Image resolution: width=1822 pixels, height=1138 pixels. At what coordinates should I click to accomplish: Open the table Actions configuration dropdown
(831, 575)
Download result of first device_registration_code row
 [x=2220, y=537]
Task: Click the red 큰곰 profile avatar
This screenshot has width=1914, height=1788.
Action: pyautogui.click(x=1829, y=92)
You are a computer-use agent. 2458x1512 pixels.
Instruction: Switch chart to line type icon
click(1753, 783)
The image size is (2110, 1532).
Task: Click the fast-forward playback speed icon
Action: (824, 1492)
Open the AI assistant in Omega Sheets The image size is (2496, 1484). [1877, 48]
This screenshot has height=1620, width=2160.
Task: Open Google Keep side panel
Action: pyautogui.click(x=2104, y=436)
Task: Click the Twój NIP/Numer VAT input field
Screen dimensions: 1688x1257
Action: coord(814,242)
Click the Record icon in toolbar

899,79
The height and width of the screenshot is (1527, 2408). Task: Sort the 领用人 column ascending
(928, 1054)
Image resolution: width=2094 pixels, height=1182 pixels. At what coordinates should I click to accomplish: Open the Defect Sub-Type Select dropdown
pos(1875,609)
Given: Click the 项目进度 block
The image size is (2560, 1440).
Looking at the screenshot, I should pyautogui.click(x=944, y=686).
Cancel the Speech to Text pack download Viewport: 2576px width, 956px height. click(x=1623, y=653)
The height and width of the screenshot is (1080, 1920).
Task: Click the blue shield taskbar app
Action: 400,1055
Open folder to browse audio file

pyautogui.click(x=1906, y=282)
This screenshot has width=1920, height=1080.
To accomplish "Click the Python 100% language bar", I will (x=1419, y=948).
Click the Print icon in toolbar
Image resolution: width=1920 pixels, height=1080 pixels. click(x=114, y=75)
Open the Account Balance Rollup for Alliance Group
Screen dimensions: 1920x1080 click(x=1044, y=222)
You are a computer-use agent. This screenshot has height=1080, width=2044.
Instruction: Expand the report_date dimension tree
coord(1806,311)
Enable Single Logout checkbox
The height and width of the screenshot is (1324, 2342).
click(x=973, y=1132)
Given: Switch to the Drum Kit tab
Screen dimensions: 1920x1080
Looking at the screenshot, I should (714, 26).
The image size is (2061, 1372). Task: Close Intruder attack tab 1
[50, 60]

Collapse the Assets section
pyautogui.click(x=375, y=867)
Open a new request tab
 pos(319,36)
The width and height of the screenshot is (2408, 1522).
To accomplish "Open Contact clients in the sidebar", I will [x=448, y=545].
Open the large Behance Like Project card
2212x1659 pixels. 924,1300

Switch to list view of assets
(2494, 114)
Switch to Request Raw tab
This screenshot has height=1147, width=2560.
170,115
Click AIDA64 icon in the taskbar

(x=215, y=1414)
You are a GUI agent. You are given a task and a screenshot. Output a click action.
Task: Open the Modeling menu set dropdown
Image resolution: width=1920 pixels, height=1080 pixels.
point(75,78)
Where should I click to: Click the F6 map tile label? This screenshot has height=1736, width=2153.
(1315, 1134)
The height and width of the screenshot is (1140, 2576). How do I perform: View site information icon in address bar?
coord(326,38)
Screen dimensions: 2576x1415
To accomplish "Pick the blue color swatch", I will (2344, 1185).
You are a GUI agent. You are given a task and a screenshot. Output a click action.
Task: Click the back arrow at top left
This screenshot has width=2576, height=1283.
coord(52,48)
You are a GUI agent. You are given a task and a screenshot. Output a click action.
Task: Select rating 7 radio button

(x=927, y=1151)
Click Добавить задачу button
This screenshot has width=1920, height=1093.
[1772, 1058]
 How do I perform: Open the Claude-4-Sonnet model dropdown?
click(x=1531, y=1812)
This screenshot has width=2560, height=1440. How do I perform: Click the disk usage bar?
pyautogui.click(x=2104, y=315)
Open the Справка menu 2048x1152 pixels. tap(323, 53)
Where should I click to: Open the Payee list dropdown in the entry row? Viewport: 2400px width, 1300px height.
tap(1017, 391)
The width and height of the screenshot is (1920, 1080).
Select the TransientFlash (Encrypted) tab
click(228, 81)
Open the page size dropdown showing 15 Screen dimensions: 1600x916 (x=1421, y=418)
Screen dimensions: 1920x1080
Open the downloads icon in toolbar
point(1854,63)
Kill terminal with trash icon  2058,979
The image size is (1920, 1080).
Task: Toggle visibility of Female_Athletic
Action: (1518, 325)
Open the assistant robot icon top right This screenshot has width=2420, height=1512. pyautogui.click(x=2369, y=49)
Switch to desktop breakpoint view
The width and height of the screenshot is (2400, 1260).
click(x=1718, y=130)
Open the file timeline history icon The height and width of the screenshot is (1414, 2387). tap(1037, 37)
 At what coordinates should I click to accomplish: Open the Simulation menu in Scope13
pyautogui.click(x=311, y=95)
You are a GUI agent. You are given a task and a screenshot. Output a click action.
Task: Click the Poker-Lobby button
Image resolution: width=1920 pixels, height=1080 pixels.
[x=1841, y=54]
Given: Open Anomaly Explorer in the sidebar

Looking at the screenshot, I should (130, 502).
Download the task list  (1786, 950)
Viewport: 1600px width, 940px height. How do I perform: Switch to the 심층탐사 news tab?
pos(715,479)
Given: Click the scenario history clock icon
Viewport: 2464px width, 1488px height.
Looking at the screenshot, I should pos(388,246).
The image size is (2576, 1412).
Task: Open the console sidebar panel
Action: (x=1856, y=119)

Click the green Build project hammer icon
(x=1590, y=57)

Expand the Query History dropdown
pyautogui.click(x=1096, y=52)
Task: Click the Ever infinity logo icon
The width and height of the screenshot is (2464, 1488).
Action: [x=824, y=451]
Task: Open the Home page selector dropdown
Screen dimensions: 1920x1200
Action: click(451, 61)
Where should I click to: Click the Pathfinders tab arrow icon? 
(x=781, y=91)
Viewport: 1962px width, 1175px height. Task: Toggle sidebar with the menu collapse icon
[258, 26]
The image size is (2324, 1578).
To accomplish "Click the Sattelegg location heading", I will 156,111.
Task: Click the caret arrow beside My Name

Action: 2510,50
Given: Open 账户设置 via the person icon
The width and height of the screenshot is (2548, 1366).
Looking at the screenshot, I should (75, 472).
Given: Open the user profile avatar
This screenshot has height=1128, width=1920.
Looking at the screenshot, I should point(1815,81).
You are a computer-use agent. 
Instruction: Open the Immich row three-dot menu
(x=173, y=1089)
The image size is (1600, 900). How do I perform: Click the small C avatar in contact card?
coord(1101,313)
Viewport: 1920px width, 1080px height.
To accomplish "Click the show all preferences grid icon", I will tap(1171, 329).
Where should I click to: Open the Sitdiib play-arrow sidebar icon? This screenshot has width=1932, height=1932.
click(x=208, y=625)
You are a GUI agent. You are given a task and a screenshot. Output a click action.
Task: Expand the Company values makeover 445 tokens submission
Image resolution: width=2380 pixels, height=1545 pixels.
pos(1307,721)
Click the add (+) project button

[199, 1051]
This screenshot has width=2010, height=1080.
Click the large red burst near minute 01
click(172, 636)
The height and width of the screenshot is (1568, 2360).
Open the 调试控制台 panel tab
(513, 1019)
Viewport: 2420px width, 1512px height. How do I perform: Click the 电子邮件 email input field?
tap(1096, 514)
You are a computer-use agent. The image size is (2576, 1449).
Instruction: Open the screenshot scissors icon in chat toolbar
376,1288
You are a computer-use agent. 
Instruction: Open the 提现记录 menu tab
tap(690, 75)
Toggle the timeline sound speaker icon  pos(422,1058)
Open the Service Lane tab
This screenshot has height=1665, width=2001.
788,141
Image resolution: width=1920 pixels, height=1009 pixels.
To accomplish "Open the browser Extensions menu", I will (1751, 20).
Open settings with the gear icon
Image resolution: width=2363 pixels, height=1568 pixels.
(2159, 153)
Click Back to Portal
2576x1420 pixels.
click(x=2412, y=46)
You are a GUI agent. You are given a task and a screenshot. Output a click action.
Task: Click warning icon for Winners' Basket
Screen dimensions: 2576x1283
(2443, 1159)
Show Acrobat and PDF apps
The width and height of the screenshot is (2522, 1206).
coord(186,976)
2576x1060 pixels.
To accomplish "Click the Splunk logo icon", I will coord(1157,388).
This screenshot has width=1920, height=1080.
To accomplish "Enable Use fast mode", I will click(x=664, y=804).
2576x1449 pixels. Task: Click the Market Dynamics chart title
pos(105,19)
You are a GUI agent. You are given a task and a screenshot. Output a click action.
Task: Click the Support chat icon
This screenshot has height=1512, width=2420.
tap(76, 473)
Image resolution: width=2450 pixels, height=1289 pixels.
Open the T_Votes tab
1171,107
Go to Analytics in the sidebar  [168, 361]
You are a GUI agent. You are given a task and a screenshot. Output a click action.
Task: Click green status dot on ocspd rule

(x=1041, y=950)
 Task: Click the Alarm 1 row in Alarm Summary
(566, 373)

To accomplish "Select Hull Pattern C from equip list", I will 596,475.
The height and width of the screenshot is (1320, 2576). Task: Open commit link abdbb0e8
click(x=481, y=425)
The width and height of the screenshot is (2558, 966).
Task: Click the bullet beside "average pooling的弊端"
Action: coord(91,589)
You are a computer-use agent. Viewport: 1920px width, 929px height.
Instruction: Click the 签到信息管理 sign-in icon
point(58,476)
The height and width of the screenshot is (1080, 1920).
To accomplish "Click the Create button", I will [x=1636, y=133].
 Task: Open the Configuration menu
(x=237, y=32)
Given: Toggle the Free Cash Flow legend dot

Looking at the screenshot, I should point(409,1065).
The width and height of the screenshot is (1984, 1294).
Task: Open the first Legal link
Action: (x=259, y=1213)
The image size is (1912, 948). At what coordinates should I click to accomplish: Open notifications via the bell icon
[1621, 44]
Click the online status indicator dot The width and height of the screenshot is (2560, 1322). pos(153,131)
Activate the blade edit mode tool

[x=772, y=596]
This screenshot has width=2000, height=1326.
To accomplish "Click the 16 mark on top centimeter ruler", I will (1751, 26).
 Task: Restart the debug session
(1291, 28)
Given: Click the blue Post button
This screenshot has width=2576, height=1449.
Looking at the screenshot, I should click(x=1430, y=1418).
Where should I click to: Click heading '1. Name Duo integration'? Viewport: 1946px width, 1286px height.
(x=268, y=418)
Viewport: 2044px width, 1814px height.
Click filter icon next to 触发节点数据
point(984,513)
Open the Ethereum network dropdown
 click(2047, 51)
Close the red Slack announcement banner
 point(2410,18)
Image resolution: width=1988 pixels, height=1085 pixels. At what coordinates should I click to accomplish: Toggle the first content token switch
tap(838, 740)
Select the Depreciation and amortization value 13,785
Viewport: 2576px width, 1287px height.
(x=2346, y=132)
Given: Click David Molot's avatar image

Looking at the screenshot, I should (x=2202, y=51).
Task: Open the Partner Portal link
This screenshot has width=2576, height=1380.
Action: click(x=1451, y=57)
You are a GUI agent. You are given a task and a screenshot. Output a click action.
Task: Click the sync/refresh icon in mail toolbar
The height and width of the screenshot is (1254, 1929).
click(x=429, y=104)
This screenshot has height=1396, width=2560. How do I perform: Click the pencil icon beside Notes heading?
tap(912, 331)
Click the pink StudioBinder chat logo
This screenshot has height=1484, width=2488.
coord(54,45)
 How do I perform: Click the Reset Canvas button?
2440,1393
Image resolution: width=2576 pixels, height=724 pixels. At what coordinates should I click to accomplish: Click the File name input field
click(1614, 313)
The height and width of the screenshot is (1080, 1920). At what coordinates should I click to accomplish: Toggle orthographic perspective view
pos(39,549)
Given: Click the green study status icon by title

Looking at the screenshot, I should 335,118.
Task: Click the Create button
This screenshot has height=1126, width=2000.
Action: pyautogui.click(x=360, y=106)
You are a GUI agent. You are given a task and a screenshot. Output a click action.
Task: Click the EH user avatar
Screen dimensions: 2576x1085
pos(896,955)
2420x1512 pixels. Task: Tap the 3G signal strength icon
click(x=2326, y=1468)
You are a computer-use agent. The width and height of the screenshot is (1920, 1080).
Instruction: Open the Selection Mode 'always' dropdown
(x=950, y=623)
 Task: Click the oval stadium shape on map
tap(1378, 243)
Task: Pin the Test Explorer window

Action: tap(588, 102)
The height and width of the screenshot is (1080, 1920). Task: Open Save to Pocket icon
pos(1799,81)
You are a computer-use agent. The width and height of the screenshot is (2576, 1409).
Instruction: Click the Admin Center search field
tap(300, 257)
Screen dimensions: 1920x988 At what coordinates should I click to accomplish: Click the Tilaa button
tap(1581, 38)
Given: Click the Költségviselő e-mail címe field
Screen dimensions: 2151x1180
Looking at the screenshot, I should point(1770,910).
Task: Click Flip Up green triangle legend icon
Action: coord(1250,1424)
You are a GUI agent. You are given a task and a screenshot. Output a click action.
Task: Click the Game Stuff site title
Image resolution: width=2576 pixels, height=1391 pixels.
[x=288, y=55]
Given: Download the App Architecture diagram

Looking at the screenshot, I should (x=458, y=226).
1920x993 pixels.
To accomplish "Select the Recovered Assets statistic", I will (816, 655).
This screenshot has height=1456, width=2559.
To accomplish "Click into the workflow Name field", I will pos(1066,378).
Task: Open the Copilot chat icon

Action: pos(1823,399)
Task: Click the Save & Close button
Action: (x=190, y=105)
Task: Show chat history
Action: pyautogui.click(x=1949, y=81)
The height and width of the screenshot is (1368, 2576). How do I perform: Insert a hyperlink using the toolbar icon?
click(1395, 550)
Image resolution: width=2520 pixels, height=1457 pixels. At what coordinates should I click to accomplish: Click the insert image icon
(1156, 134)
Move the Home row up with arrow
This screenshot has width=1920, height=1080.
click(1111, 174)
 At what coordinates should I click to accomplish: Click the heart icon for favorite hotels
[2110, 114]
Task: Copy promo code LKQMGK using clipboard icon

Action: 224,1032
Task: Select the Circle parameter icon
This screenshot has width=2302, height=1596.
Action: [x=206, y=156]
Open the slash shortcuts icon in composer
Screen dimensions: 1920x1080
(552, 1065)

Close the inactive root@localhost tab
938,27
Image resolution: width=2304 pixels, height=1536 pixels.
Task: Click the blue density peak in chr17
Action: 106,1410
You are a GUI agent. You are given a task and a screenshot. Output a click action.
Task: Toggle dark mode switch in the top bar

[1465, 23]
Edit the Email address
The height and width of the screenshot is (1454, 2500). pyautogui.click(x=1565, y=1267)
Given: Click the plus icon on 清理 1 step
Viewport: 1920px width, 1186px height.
++++
- ASSIGNMENT
Of the lines above, copy each one that contains the word "page".

- ANSWER AREA
Open the page size dropdown showing 15 Screen dimensions: 1600x916 (x=1421, y=418)
Task: Open the Home page selector dropdown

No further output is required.